Fig. 4: DREADD-driven attenuation of hyperdopaminergic states ameliorates social interaction deficits of epidermal growth factor model rats.

a AAV vectors carrying the hM4Di gene plus mCherry (hM4Di) or mCherry alone (mCherry) were microinjected into the VTA of EGF model rats or control rats. The hM4Di ligand clozapine N-oxide (CNO) was subchronically administered to these rats with the aid of an osmotic pump. The DREADD effects on firing rates of ventral tegmental area (VTA) dopaminergic neurons were ascertained in EGF model rats carrying the hM4Di gene by comparison with those in EGF model rats or control rats expressing mCherry alone. (n = 55 cells, 6 rats for control + mCherry; n = 52 cells, 7 rats for EGF + mCherry, n = 53 cells, 7 rats for EGF + hM4Di), by Kruskal–Wallis followed by Steel post hoc test. b The sniffing duration of these animals were measured as their social interaction scores (n = 10 for control rats + mCherry, n = 10 for EGF rats + mCherry, n = 10 for EGF + hM4Di), by Kruskal–Wallis followed by Steel post hoc test. c Dopamine release from VTA dopaminergic neurons was monitored in the prelimbic cortex.

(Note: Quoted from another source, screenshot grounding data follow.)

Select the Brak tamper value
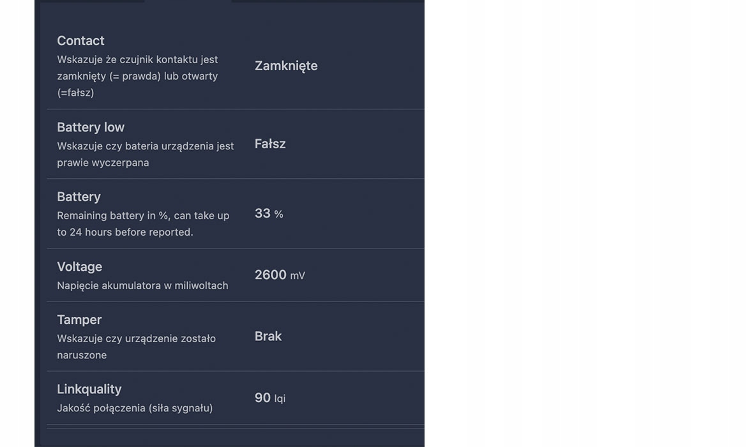Screen dimensions: 747x447 click(x=268, y=337)
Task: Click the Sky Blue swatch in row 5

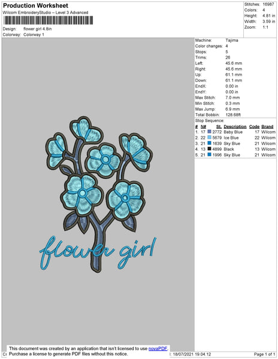Action: click(x=209, y=154)

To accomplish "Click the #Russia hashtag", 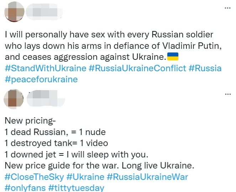I will click(x=205, y=68).
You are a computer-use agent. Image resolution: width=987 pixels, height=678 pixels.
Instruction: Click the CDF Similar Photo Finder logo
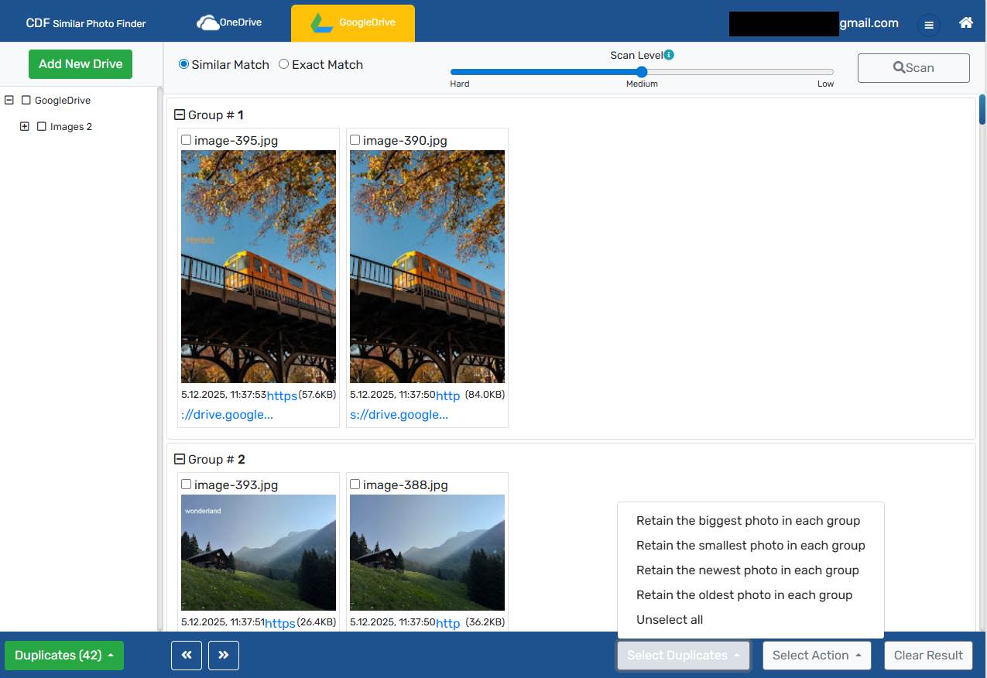click(x=86, y=23)
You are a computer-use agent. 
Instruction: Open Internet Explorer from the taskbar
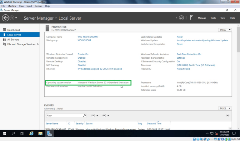pos(31,134)
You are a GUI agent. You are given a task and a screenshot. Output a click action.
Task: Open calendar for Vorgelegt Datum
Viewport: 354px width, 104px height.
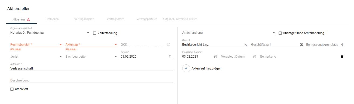[x=255, y=57]
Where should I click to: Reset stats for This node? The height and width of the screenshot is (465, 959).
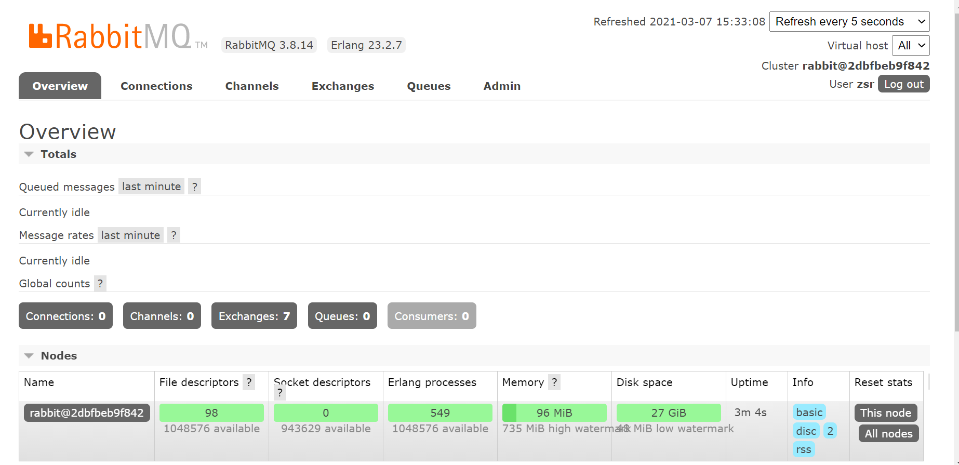pos(885,413)
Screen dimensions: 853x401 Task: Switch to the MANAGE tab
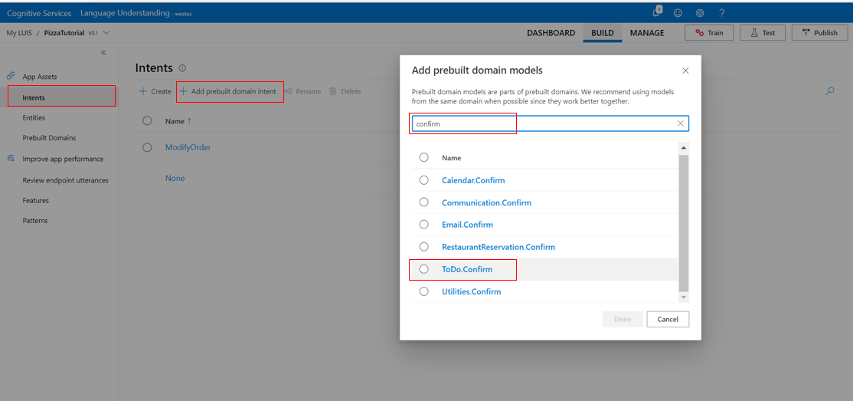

The baseline levels and social interaction-triggered release of dopamine from the prelimbic cortex were compared among these three groups of rats (n = 6 for control + mCherry, n = 7 for EGF model rats + mCherry, n = 6 for EGF model rats + hM4Di) across 20 bins (1 min each) by two-way repeated ANOVA followed by Tukey post hoc test with the Holm’s compensation. *P < 0.05, **P < 0.01, ***P < 0.001.